Other Japanese companies are already involved in the B.C. natural gas scene.
Pipeline firm AltaGas Ltd. (TSX:ALA) and Idemitsu Kosan Co. Ltd. formed a partnership in January to explore shipping liquefied gas across the Pacific to Asian markets clamouring for new energy supplies.
The Calgary-based company and the major petrochemical and refining firm will each own half of the partnership, which envisions transporting both liquefied petroleum gas and liquefied natural gas overseas.
Nexen, which is now wholly owned by Chinese state-owned firm CNOOC Ltd., inked a joint venture with a consortium led by Inpex in late 2011.
The Inpex group has control over 40 per cent of Nexen’s northeastern B.C. shale holdings, and the two firms are in the early stages of examining LNG export options.

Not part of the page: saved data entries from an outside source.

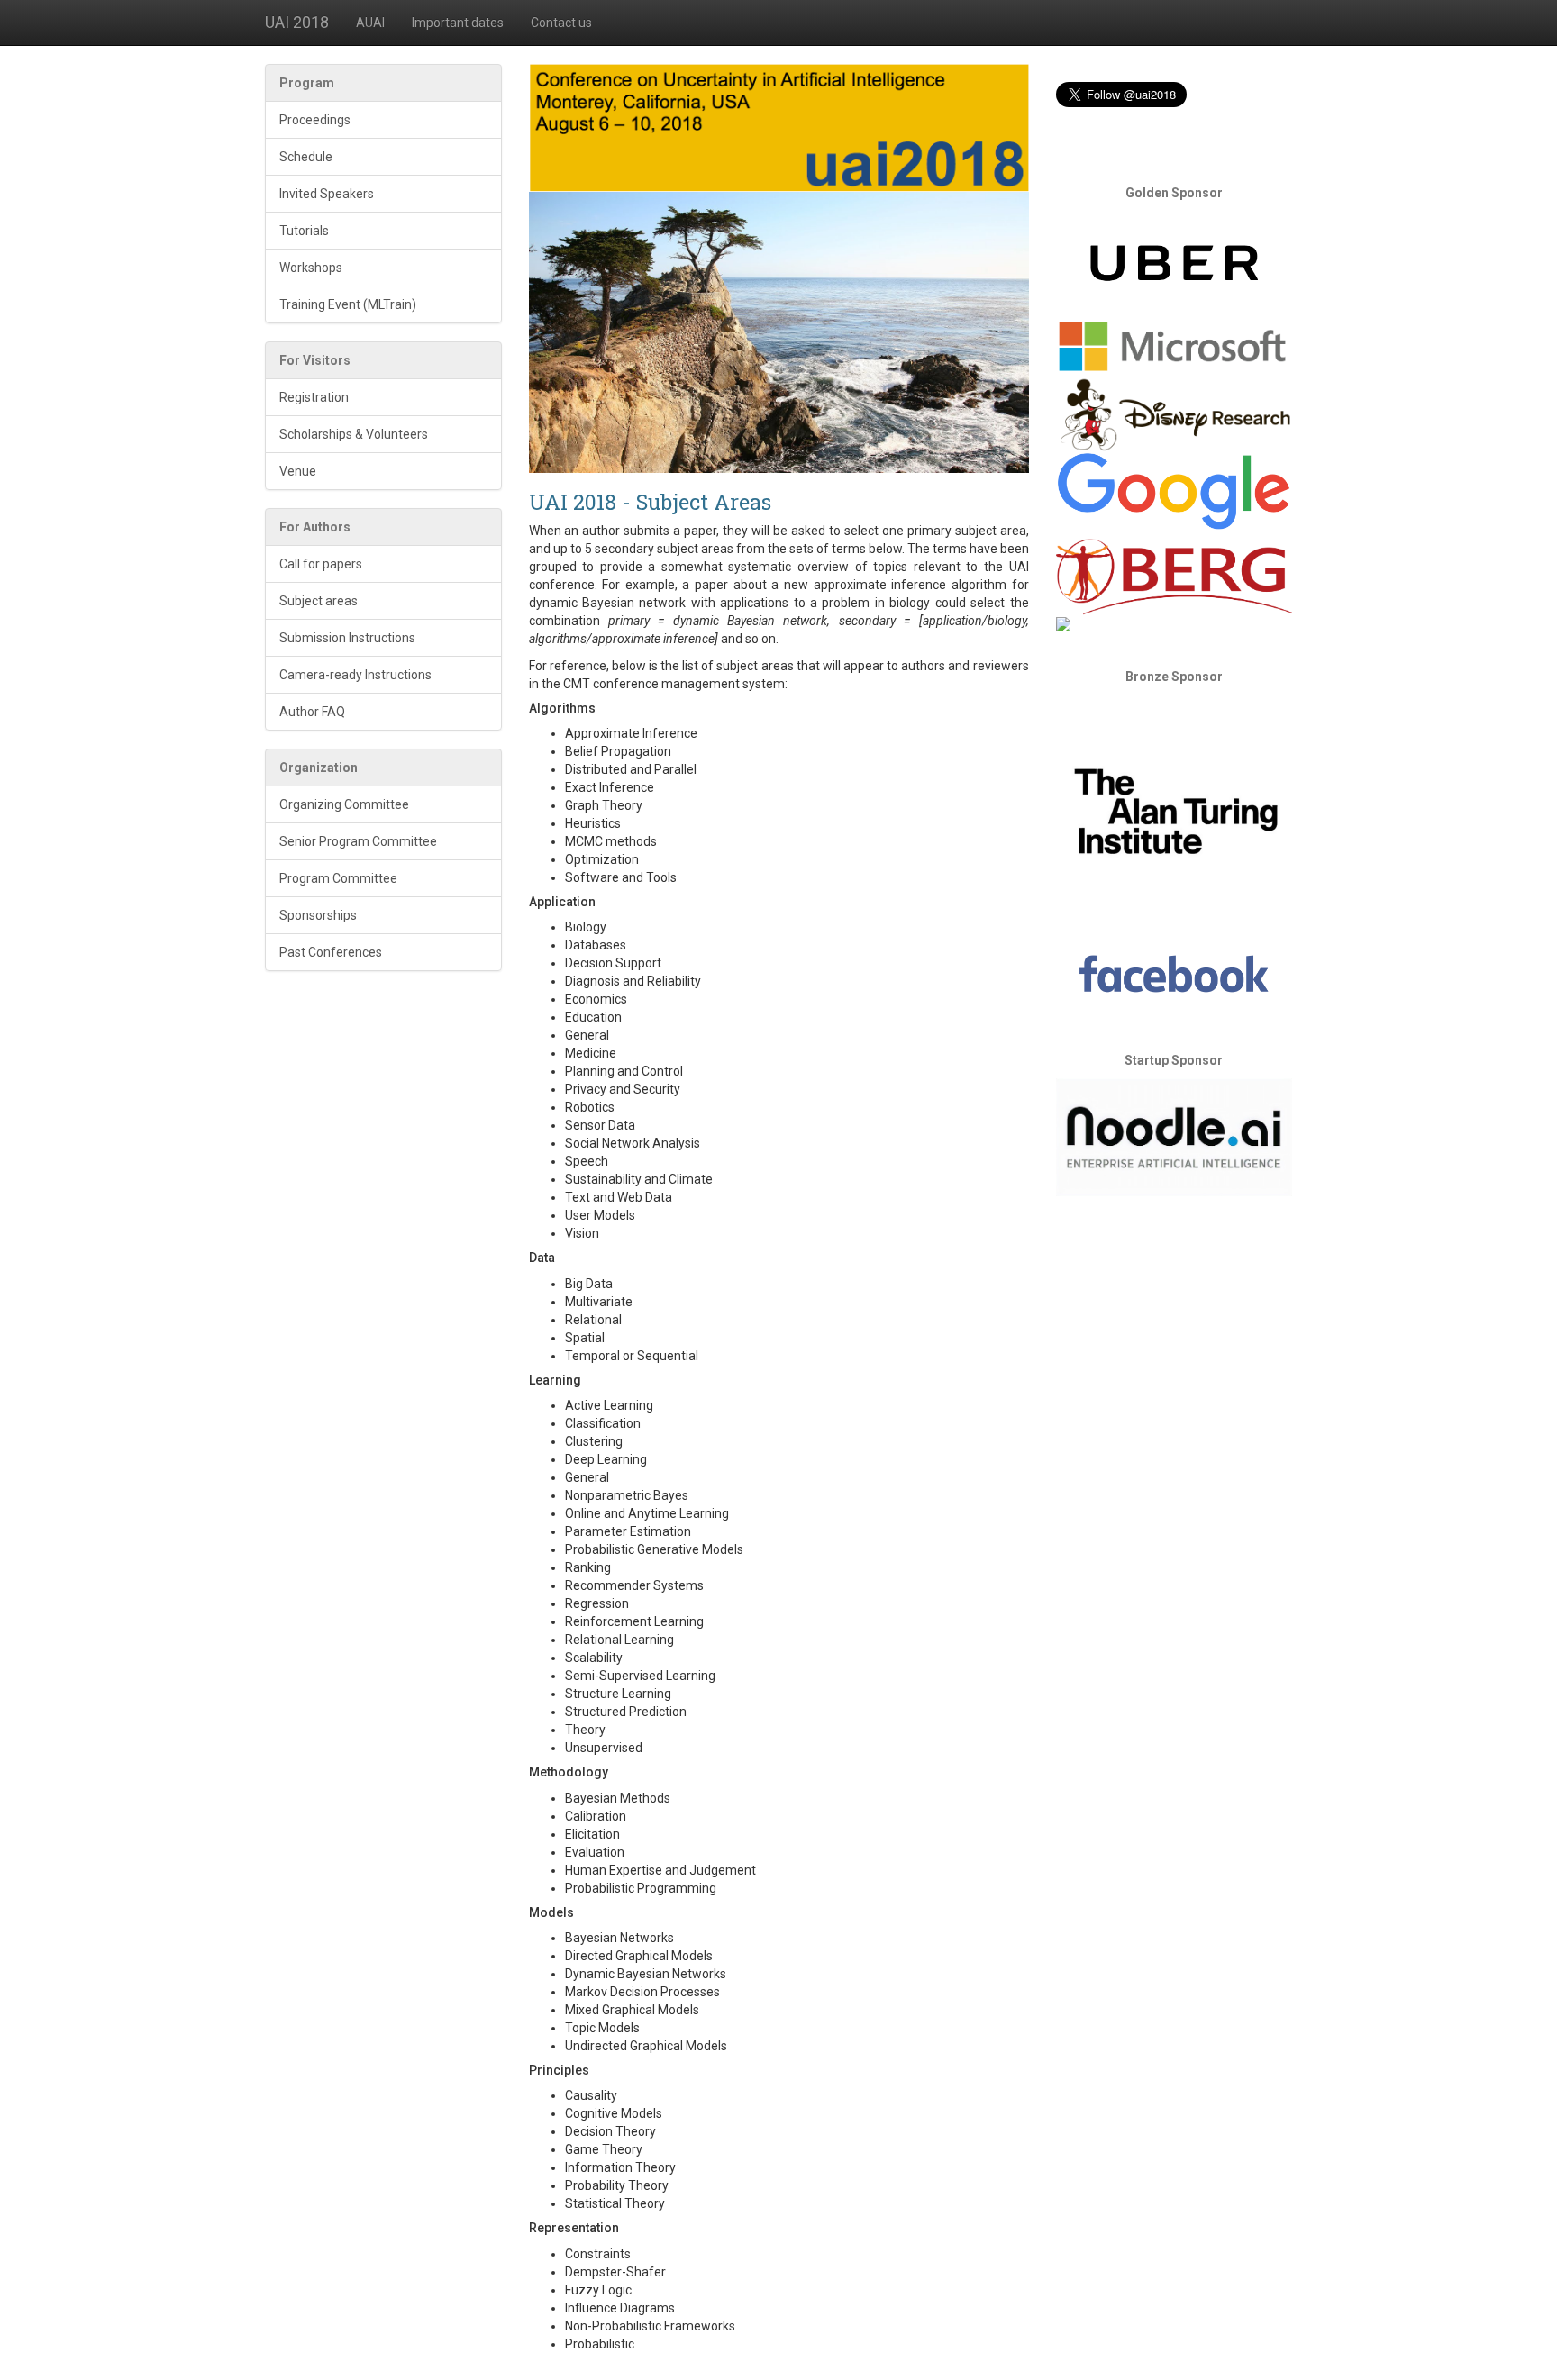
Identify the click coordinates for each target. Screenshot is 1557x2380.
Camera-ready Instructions (355, 675)
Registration (314, 397)
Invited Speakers (326, 193)
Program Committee (338, 878)
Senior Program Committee (358, 841)
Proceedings (315, 120)
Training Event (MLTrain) (347, 304)
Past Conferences (330, 952)
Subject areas (318, 601)
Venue (297, 471)
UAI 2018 (297, 22)
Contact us (561, 22)
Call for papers (320, 564)
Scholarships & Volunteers (353, 434)
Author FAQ (312, 711)
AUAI (370, 22)
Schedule (305, 157)
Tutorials (304, 230)
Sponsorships (318, 915)
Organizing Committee (344, 804)
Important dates (458, 22)
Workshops (310, 267)
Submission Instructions (347, 638)
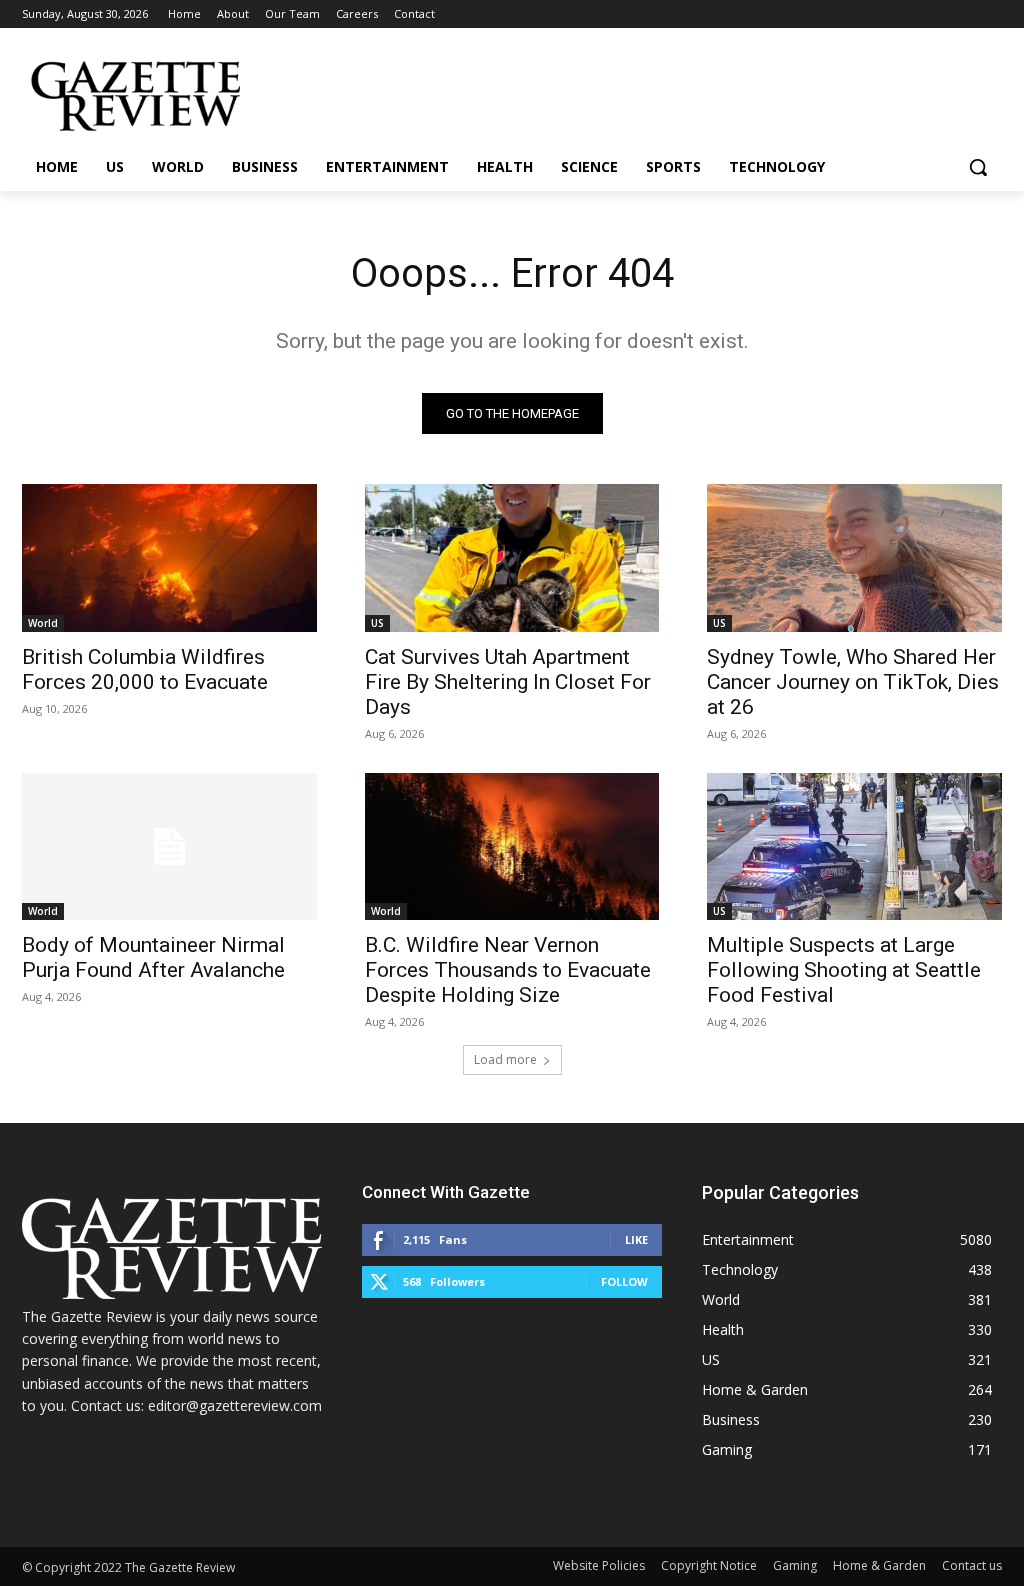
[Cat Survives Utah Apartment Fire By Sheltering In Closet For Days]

Mitsubishi Corp. is part of a Shell-led consortium behind an LNG terminal planned for Kitimat B.C. Mitsubishi also has a joint-venture with natural gas giant Encana Corp. (TSX:ECA) in northeastern B.C.
The future of nuclear power in Japan has been uncertain since a tsunami ravaged the Fukushima Daiichi power plant nearly two years ago, setting off a nuclear crisis. LNG is seen as one alternative to take nuclear energy’s place.